> **ЦЕЛЬ ЗАДАНИЯ**:
Ответьте по тексту о перемещении в современной прозе на три вопроса:
1. Какие две мотивации для перемещения названы в тексте?
2. Какой путевой дневник приведен как пример травелога, выходящего у нас?
3. Какими названы путешествия героя — неприкаянного интеллигента?

> **ИСХОДНЫЙ ТЕКСТ**:
□ □ □ □ □
Точно так же существуют две антитетические мотивации для перемещения: любование прекрасным или убегание от ужасного (мама, роди меня обратно, остановите Землю - я сойду). Перемещение - ещё один мотив современной прозы. Не сидится на месте персонажам многих художественных произведений: «Географ глобус пропил» и «Золото бунта» А. Иванова, «ЖД-рассказы» Д. Быкова и «Любовь в седьмом вагоне» О. Славниковой, «Пение известняка», «Матисс», «Мистер нефть, друг» А. Иличевского, «АвтоStop» И. Богатырёвой, «Ублюдки» В. Алейникова, «Тихий Иерихон» О. Зоберна, «Убить судью» братьев Пресняковых, «Мертвые могут танцевать», «Апокалипсис вчера» и другие книги проекта Стогоff, «Свет дьявола: география смысла жизни» В. Ерофеева, «Помощник китайца» И. Кочергина, «Как мы бомбили Америку» А. Снегирёва, «Редкие земли» В. Аксёнова, «Рыба» П. Алешковского, «Россия: общий вагон» Н. Ключарёвой, «Щукинск и города» Е. Некрасовой и другие тексты хранят если не скитание, то побег, а если не побег, то бесцельное блуждание.
В перемещениях (трансформации пространства) современного героя читается не традиция рыцарских паломнических или плутовских (со странствующими мошенниками) романов, а свойства направления романтизма - тяга к смене угнетающей обстановки, поиск экзотического. Причём в отличие от популярного в античности и средневековье травелога (сегодня он особенно распространен на Западе, но и у нас выходят путевые дневники типа «Как я умер. Субъективный полилог» В. Соловьева) путешествия нашего литературного героя - неприкаянного интеллигента - не познавательны, а эскапичны. В том числе романы И. Стогова, по форме походящие на легкое travel writing, а в сущности нагнетающие ноту главного онтологического путешествия - смерти.
□ □ □ □ □
> **ИСХОДНЫЕ ДАННЫЕ**:
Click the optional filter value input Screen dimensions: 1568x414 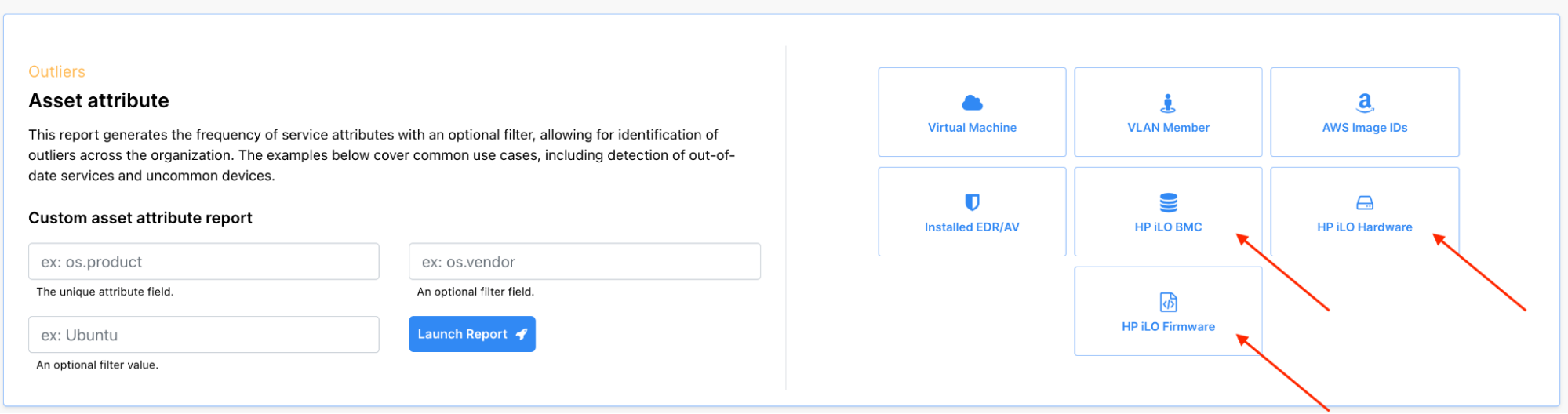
□ □ □ □ □
> **ОТВЕТ**:
1. Любование прекрасным и убегание от ужасного.
2. «Как я умер. Субъективный полилог» В. Соловьева.
3. Не познавательными, а эскапичными.